Aim of the task:
Scan the records for the string "will"; copy each line where it occurs.

(Collected data)
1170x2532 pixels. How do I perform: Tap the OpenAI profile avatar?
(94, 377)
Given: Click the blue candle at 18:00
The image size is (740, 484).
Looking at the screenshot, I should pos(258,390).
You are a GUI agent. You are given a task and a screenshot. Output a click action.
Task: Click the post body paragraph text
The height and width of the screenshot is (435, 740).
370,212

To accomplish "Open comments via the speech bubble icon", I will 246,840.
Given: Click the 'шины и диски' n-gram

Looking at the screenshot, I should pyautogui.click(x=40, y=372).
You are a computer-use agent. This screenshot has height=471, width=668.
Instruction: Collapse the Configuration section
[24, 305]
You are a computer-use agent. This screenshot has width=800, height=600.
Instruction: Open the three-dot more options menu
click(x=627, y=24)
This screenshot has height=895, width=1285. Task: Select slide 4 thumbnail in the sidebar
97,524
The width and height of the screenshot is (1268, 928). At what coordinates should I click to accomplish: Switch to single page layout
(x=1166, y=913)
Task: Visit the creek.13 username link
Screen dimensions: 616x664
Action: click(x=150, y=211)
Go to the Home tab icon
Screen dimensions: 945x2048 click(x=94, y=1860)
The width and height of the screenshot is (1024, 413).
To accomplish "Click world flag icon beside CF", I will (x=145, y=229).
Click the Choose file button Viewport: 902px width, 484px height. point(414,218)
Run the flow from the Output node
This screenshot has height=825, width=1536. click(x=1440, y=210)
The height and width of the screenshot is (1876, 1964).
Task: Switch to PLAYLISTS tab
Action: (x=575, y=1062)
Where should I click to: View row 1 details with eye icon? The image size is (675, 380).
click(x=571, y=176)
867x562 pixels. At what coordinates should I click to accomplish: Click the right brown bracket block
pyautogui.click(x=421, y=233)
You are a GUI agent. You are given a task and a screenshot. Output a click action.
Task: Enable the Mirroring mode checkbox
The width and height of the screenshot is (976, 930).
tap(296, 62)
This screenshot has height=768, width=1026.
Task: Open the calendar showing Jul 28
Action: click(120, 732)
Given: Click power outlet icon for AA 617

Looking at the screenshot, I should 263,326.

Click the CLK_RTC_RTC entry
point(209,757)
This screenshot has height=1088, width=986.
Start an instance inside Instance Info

Output for this task:
To accomplish "Open comments via the speech bubble icon", I will 246,840.
To accomplish "Click world flag icon beside CF", I will (x=145, y=229).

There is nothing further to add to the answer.